▶ [Brief]
Rewrite the listing below with "dropdown arrow" swapped for "menu arrow" and nothing else changed, and leave out the pictures.

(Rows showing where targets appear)
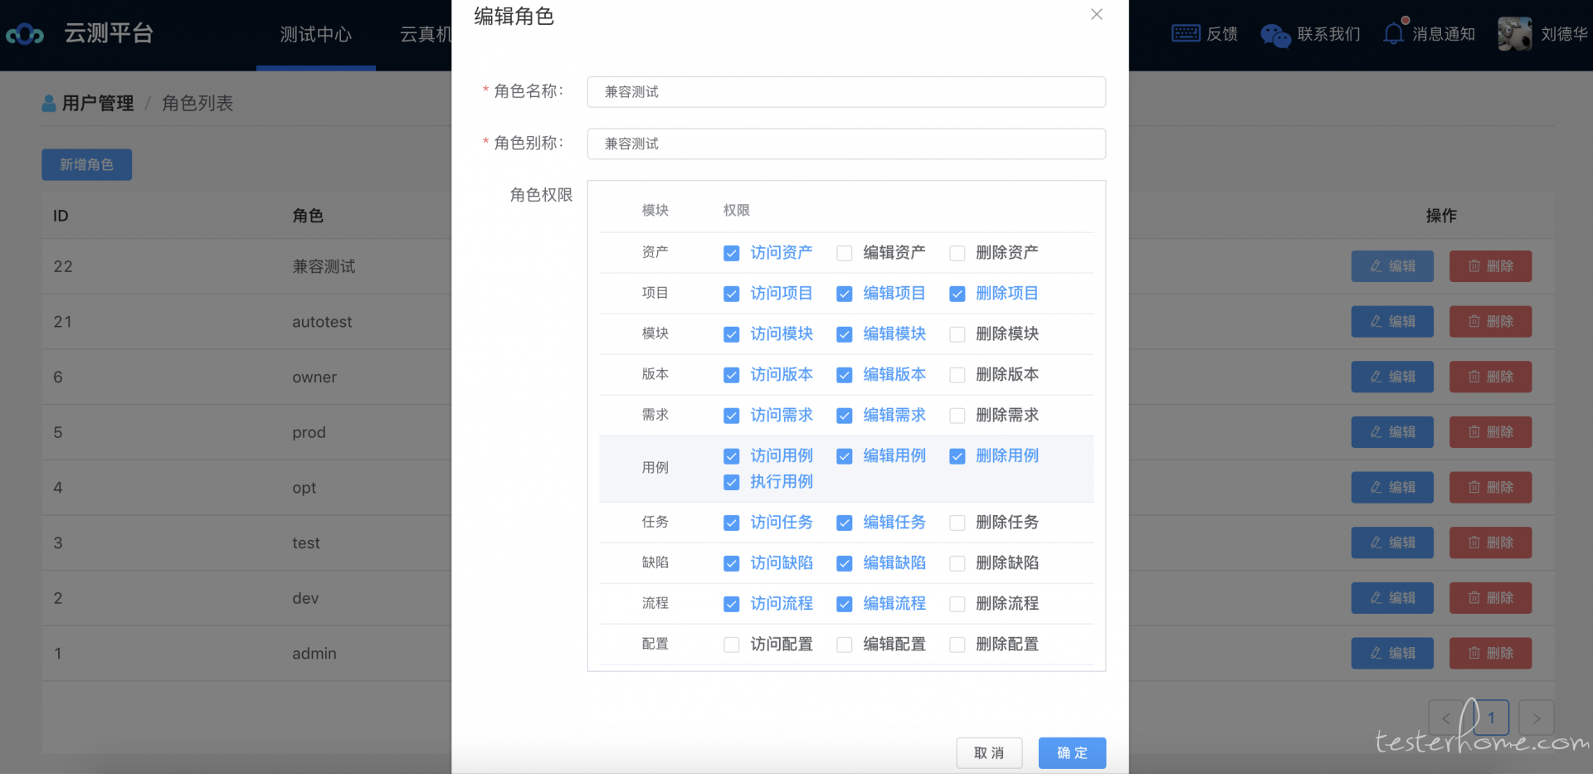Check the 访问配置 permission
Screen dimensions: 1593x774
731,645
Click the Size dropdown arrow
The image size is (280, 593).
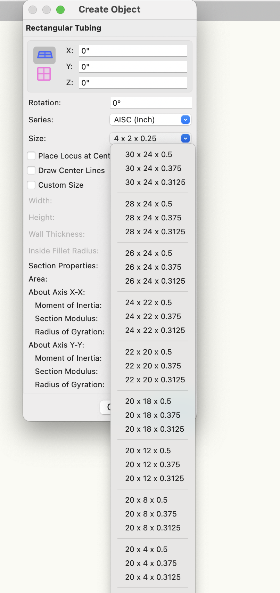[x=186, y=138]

▶ [Full solution]
Check the 访问配置 permission
Screen dimensions: 1593x774
731,645
Click the Size menu arrow
The image size is (280, 593).
[x=186, y=138]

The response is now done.